Ouzbékistan : le journalisme karakalpak meurt à petit feu

Deux ans après des manifestations au Karakalpakstan violemment réprimées par le pouvoir central, le sujet reste tabou et les journalistes qui osent rappeler les faits sont arrêtés au nom de la lutte contre le “séparatisme”. Reporters sans frontières (RSF) condamne les exactions commises par Tachkent qui menacent de faire de cette région un “désert de l’information”.

Depuis les violentes manifestations du 1er au 3 juillet 2022 à Noukous, capitale de la république autonome du Karakalpakstan en Ouzbékistan, le silence règne sur ces événements tragiques. Sur place, de rares médias et youtubeurs indépendants continuent de publier des informations sur les sujets économiques et environnementaux, afin d’attirer l’attention sur les problèmes de développement chronique de cette région. 

Mais ces publications déplaisent au pouvoir de Tachkent, la capitale située à plus de 1 000 kilomètres, qui l’interprète comme une critique détournée de son autorité. Les affaires concernant Moustafa Toursynbaïev et Salamat Seitmouratov l’illustrent. L’appel judiciaire de leur condamnation à cinq ans de prison pour “extorsion”“corruption” et “escroquerie” doit se tenir le 8 juillet prochain. Ces deux youtubeurs, respectivement pour les chaînes d’information Noukous-Online N1 (plus de 150 000 abonnés) et Halyk TV (près de 50 000 abonnés), enquêtaient sur la déforestation illégale de masse au profit de la riziculture. Signe du verrouillage des autorités sur le journalisme dans la région, RSF n’a été en mesure de confirmer leur arrestation que fin juin, alors qu’ils avaient disparu des réseaux à l’automne dernier. 

Au moins trois autres journalistes ont été condamnés ces deux dernières années en raison de leur travail. Abdimalik Khojanazarov, le rédacteur en chef d’un des rares médias indépendants locaux, Iel Khyzmetinde, a écopé, le 17 mars 2023, de cinq ans d’assignation à résidence et de 230 millions de soums d’amende (environ 17 000 euros), tout comme le journaliste environnemental du quotidien IchontchEssimkhan Kanaatov. Les deux journalistes ont été jugés avec 26 co-accusés pour “incitation et organisation d’émeutes de masse” et “production et distribution de contenu présentant une menace à la sécurité publique”. 

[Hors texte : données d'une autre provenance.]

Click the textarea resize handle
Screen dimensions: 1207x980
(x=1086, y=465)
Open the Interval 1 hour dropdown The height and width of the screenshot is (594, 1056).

Arrêté alors qu’il couvrait la manifestation du 1er juillet 2022 à Noukous, Bakhtiyar Kadirberguenov a quant à lui passé six mois en détention provisoire avant d’être condamné à sept ans de prison pour “organisation d’émeutes de masse avec armes” et “hooliganisme et résistance à un représentant de l’autorité publique”. Sa peine sera finalement réduite à cinq ans en appel, le 5 juin 2023. Tous les contenus de sa chaîne YouTube ont été effacés.

“La mission d’informer au Karakalpakstan est assimilée par le pouvoir ouzbek à l’organisation d’émeutes. Le journalisme indépendant dans cette région autonome a presque été réduit à néant par la répression menée depuis deux ans. RSF s’alarme de cette chape de plomb sur un sujet d’intérêt général et de la criminalisation du travail des journalistes, qui doivent être immédiatement libérés.

Jeanne Cavelier
Responsable du bureau Europe de l’Est et Asie centrale de RSF

En dehors du Karakalpakstan, les journalistes ouzbeks qui tentent d’informer sur les manifestations, leurs racines et leurs conséquences sont également visés. Après plus de six mois en détention provisoire, Lolagul Kallykhanova a été condamnée le 31 janvier 2023 à huit ans de prison avec sursis, dont trois fermes pour “complot pour prendre le pouvoir ou renverser l'ordre constitutionnel, organisation d'émeutes de masse accompagnées de violence et diffusion de contenus socialement dangereux avec complot préalable par un groupe de personnes utilisant Internet”. La journaliste britannique Joanna Lillis, correspondante du site d’information sur l’Asie centrale Eurasianet ou encore de l’hebdomadaire britannique The Economist, avait également été interpellée le 3 juillet 2022 et contrainte d’effacer les images qu’elle avait prises.